WHAT THE TASK ASKS ▸
Wherever "header" turns up in the entries, copy out the line that holds it.
-------- PROVIDED RECORDS --------
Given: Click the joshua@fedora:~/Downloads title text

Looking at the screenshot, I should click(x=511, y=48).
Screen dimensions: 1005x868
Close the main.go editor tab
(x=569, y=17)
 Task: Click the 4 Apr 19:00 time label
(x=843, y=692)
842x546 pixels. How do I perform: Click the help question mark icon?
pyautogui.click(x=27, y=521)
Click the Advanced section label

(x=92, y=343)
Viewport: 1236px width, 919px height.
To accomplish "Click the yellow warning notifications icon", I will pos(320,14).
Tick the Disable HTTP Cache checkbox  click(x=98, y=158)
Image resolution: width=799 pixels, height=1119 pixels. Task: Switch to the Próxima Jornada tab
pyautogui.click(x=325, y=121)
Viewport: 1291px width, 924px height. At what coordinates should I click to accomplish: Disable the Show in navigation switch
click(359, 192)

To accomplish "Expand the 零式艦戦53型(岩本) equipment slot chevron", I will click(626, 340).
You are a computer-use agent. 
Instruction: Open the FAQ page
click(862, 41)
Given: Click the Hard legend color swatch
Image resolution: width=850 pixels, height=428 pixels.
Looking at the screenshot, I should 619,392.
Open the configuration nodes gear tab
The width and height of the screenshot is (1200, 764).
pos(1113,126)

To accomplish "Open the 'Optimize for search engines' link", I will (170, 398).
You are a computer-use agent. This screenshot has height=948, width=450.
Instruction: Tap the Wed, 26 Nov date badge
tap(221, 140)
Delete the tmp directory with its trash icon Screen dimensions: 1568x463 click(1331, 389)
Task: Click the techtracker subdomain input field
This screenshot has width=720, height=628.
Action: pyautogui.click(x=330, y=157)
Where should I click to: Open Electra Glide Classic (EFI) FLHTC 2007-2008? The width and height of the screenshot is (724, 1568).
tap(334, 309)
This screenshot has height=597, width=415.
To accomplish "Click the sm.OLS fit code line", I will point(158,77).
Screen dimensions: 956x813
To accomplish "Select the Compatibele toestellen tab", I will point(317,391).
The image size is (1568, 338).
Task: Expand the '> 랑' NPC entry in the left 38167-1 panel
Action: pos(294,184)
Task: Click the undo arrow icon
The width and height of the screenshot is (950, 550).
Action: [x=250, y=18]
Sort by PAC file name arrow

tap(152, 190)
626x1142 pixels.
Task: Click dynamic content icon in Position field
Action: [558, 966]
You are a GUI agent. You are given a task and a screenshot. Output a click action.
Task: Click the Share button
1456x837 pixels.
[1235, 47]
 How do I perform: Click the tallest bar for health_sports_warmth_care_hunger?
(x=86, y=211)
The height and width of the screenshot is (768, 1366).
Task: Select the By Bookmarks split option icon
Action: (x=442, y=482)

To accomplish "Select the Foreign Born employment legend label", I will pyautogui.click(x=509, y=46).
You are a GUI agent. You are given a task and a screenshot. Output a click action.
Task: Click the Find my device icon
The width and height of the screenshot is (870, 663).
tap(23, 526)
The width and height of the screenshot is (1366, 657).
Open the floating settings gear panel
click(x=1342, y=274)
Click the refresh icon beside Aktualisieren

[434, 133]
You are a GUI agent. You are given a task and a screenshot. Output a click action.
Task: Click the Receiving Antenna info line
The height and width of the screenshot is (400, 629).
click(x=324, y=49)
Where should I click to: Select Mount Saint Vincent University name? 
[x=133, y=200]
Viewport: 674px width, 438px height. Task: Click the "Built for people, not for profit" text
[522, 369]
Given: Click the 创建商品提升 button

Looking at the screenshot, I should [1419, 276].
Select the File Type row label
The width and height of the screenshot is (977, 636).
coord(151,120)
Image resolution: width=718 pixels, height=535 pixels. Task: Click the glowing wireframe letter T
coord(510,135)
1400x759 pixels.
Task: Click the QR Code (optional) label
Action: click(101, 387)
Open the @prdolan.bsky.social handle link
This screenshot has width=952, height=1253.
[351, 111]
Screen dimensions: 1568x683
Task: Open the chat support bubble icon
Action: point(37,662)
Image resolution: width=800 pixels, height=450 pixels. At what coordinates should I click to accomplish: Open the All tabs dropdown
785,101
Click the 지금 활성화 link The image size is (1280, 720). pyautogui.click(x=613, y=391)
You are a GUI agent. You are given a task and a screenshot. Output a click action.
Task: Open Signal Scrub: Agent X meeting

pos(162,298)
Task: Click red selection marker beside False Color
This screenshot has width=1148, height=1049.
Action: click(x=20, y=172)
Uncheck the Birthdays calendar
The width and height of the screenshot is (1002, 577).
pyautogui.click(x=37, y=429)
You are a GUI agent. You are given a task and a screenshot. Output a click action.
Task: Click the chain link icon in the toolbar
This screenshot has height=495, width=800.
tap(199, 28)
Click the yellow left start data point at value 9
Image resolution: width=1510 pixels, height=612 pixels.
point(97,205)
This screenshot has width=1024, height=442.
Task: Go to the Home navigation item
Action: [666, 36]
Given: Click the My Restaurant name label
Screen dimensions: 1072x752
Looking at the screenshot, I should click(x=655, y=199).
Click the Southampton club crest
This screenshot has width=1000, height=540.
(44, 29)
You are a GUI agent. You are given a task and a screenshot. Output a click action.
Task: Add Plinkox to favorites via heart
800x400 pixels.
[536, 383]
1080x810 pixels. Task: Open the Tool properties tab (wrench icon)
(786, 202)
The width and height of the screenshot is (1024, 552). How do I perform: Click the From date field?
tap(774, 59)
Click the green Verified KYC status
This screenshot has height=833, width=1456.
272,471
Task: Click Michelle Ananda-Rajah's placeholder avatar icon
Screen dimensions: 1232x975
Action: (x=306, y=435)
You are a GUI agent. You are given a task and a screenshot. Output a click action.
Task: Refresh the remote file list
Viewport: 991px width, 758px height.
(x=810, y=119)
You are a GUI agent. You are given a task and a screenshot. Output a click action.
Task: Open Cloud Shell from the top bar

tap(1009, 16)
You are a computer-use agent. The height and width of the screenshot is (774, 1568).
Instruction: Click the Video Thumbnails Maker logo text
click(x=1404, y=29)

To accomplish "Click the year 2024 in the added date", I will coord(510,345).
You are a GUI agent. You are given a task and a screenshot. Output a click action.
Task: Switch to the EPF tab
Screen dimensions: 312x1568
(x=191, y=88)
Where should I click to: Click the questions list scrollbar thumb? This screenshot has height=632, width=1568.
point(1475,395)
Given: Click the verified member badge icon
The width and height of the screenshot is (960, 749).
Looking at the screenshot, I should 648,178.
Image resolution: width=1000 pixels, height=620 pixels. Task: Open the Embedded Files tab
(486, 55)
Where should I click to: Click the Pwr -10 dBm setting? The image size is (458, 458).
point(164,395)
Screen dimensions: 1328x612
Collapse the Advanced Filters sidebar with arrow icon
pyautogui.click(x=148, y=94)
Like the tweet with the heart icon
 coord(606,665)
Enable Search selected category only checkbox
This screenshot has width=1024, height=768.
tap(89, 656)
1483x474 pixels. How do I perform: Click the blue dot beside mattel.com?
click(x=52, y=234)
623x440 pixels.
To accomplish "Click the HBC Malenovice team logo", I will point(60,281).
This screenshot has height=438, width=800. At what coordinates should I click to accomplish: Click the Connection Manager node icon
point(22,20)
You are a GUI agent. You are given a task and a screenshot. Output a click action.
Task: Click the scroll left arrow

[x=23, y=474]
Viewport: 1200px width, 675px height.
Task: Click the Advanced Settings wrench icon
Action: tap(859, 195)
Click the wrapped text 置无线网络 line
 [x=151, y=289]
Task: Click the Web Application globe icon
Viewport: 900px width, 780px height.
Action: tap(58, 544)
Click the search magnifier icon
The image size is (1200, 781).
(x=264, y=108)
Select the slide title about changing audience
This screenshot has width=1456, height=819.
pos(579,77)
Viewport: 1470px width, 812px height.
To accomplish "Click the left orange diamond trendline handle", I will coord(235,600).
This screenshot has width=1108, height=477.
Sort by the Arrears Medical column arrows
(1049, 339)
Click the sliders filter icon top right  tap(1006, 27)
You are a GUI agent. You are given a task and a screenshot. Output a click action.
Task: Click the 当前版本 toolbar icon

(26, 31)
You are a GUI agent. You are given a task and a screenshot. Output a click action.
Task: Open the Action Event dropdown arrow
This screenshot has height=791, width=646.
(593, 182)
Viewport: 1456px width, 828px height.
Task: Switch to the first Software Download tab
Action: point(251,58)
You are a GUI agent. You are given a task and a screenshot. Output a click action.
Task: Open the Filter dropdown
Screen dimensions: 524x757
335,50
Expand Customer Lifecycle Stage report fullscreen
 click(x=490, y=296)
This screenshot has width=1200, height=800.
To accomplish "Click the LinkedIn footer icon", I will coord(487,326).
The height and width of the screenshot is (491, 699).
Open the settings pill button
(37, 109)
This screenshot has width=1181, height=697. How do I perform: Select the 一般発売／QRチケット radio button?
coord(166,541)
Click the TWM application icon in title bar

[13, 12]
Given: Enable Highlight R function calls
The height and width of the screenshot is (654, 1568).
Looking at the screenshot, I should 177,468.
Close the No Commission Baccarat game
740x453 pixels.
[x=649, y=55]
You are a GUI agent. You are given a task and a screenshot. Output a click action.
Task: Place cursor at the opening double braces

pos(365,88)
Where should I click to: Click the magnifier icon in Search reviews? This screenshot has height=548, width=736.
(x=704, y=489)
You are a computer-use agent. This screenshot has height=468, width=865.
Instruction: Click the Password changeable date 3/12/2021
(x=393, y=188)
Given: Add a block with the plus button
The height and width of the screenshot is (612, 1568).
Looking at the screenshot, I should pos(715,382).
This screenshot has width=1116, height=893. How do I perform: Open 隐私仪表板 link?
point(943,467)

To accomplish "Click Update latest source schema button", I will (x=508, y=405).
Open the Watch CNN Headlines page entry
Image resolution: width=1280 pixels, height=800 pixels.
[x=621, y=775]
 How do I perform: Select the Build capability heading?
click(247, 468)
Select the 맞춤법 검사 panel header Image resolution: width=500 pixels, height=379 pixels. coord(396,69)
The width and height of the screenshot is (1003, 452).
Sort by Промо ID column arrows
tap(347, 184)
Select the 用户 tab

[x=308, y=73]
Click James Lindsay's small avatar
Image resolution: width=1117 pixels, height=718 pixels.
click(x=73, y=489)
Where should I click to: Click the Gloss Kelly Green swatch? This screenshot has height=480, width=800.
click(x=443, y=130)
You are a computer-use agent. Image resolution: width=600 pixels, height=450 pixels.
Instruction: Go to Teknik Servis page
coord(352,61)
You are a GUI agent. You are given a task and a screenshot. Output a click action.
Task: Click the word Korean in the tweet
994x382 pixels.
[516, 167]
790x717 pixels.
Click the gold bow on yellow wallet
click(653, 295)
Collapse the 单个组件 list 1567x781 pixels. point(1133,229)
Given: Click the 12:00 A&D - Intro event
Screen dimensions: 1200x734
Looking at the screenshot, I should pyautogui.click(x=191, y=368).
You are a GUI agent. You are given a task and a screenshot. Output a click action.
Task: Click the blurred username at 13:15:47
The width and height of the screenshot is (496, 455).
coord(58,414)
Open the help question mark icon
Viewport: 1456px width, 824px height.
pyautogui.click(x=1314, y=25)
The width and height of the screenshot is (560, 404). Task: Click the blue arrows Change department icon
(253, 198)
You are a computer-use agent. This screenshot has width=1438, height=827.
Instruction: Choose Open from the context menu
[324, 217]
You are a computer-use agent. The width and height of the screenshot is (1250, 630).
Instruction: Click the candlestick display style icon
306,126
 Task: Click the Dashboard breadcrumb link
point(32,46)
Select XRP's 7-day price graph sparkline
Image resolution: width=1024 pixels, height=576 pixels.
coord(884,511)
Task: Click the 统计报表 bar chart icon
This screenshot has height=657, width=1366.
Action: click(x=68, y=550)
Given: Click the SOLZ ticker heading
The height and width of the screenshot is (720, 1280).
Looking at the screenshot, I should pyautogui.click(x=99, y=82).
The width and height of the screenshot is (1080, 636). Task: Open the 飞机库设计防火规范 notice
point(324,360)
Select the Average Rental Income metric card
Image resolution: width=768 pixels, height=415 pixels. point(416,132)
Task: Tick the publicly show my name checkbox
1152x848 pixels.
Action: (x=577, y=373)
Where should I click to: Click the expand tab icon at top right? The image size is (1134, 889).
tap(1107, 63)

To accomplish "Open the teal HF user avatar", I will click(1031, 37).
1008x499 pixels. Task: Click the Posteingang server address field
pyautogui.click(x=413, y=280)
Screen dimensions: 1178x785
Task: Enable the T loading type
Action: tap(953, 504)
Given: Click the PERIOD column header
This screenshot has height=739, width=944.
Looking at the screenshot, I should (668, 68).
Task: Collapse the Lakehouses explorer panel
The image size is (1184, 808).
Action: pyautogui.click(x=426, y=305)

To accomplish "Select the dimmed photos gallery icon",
--------
EXERCISE SOLUTION ▸
Select the 맞춤법 검사 panel header Image resolution: width=500 pixels, height=379 pixels. coord(396,69)
Given: Click the PERIOD column header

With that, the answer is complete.